Goal of the exercise => Find the lines holding the string "Given" in the data, then copy all of them.

>>>

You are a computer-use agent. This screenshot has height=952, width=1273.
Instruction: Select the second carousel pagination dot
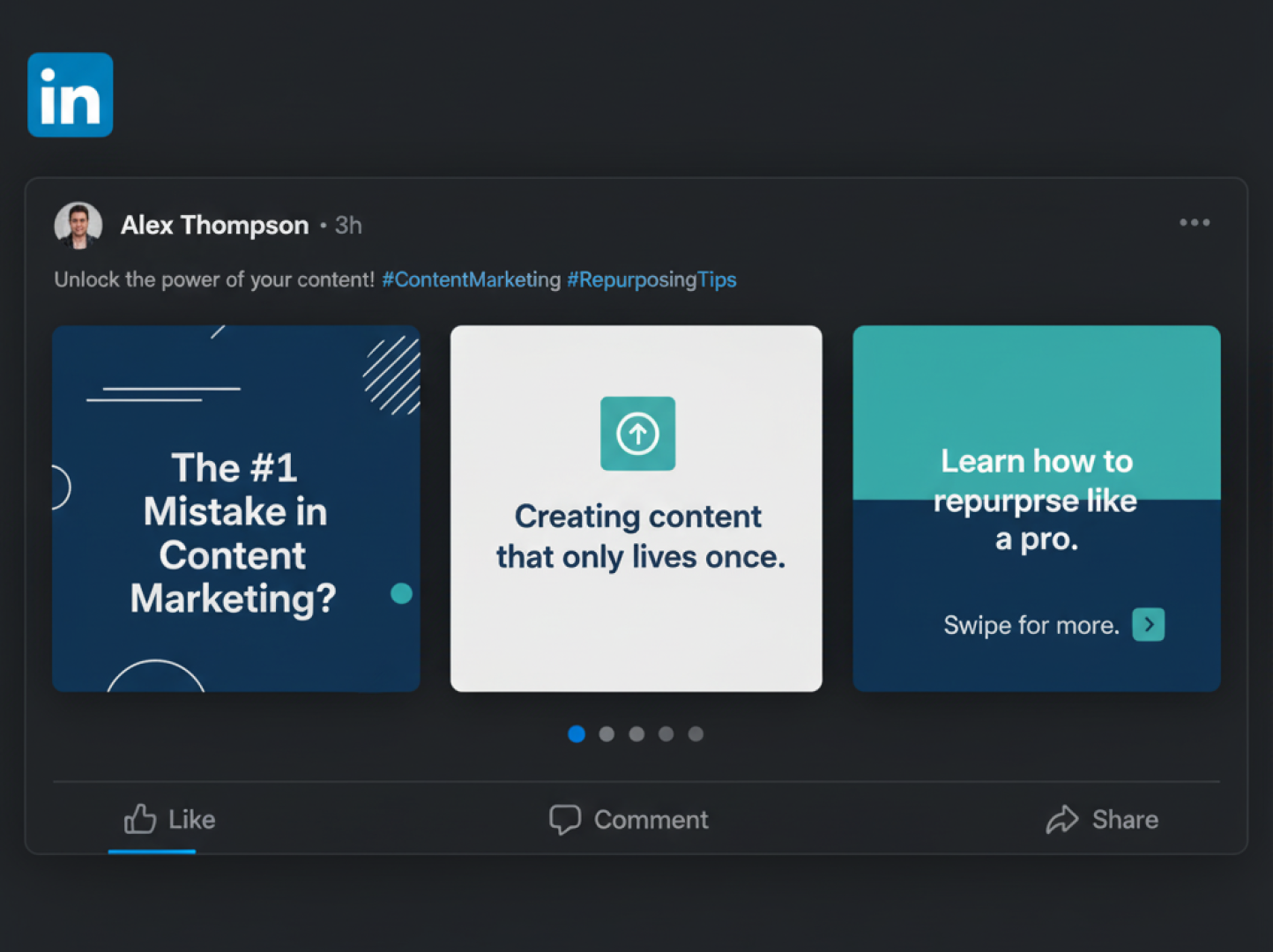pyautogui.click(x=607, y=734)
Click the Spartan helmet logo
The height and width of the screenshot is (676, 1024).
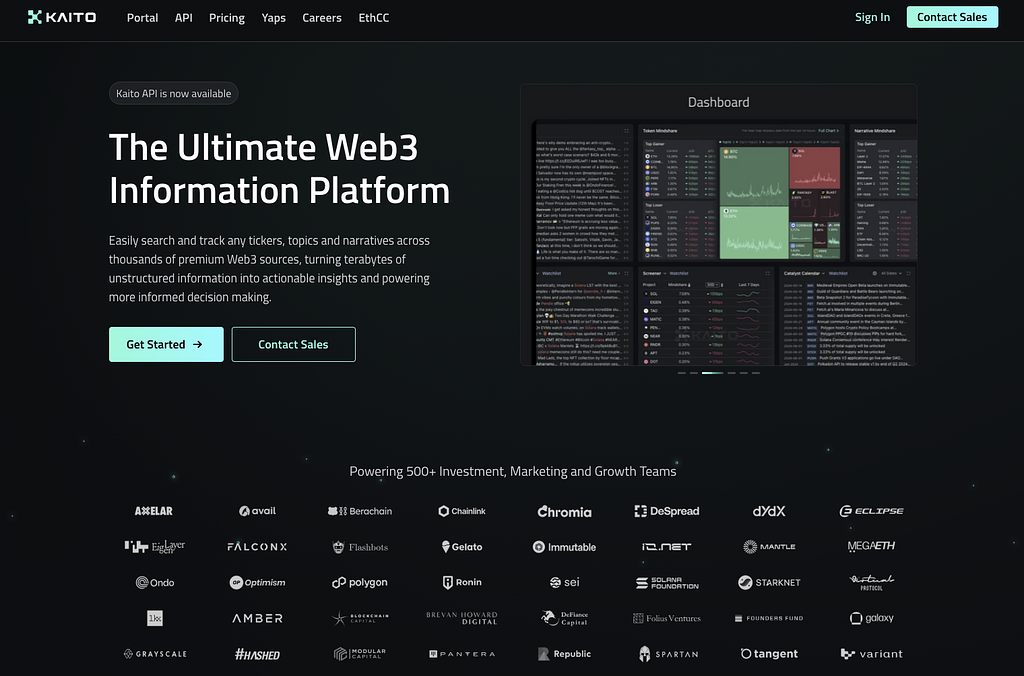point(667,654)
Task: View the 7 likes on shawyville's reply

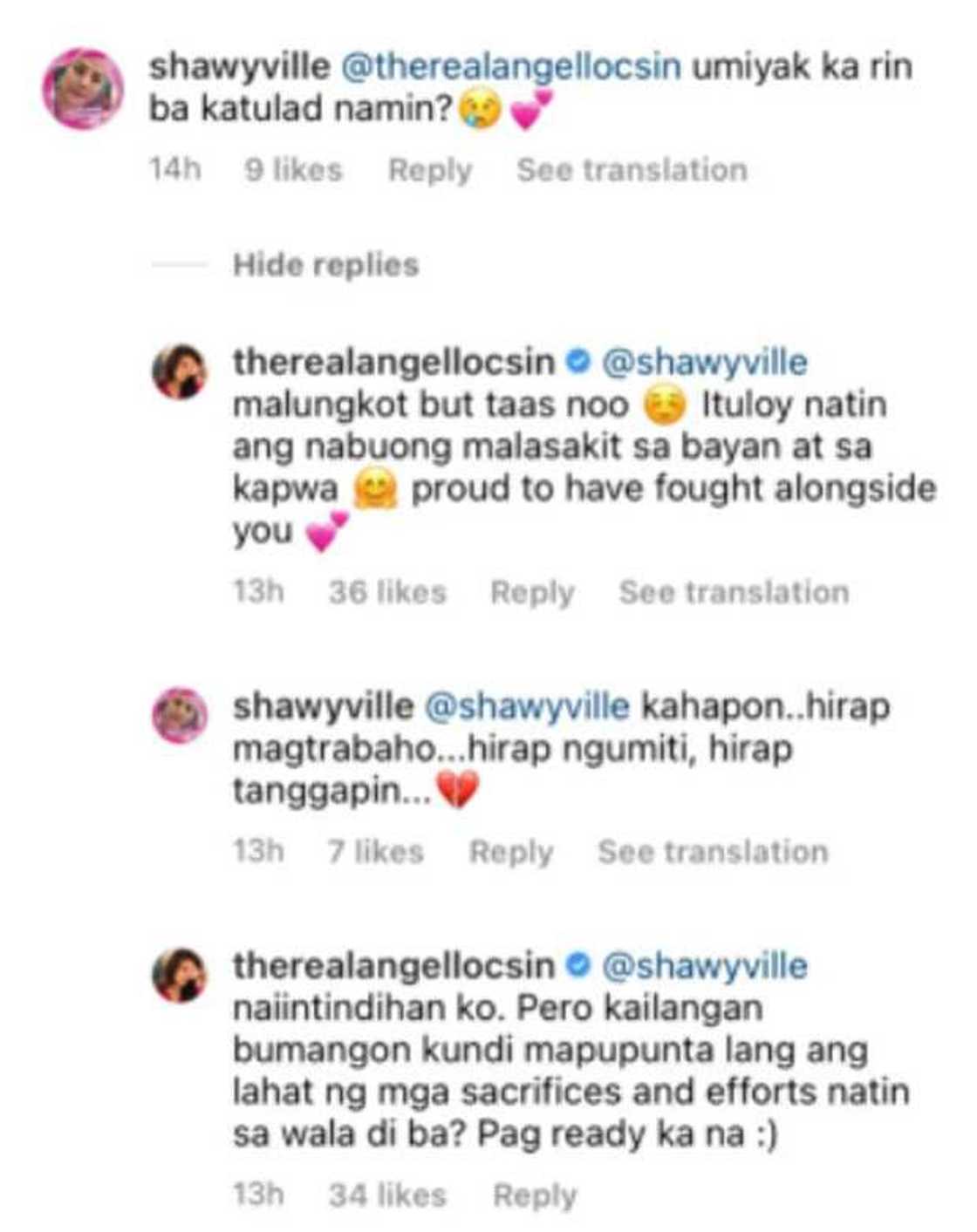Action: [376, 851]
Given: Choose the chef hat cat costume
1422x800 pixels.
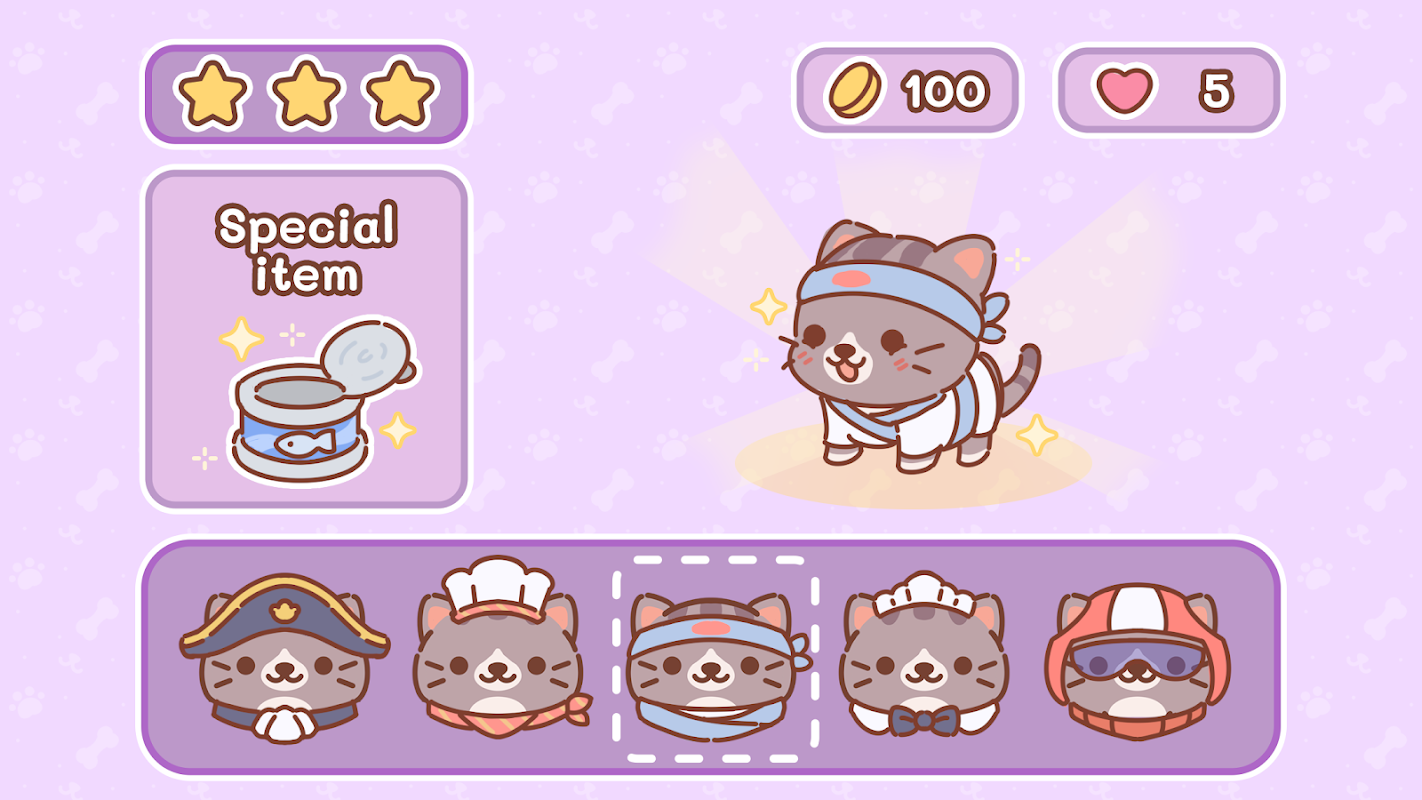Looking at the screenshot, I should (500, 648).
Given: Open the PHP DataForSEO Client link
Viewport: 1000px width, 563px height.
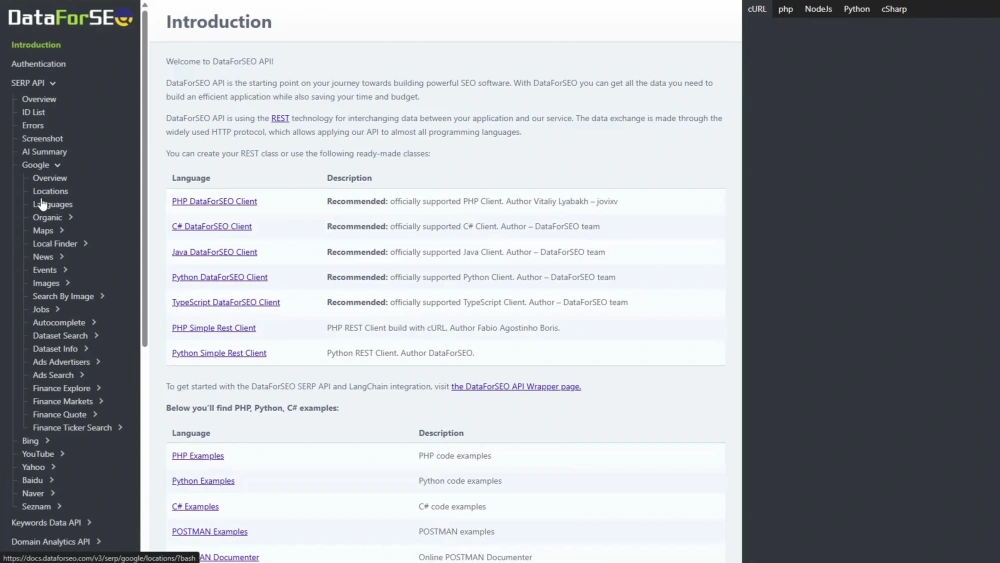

<<<

Response =>
Given: Choose the chef hat cat costume
Given: Open the PHP DataForSEO Client link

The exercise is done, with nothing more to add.